• **What you have to do**
Which lines of the listing below contain the word "accomplish"? Copy each of them.

• **Working data**
.....

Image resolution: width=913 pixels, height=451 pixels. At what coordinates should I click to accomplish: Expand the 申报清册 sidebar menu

.....

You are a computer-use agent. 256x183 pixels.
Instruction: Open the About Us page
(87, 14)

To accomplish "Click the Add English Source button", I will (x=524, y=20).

.....

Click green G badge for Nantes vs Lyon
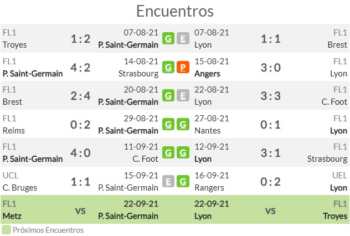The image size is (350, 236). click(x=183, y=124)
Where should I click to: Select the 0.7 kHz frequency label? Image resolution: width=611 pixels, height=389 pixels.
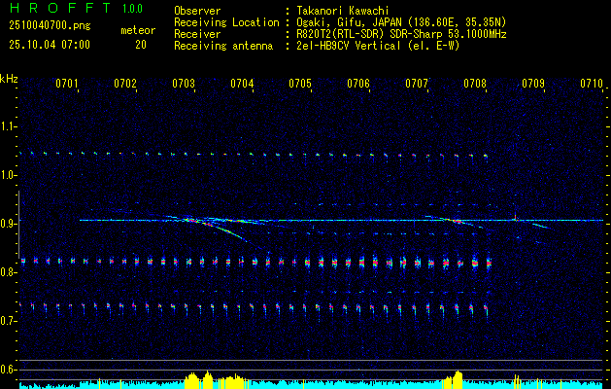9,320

.....

• **Answer**
Image resolution: width=913 pixels, height=451 pixels. At what coordinates should I click to accomplish: Expand the 申报清册 sidebar menu
To accomplish "Click the Add English Source button", I will (x=524, y=20).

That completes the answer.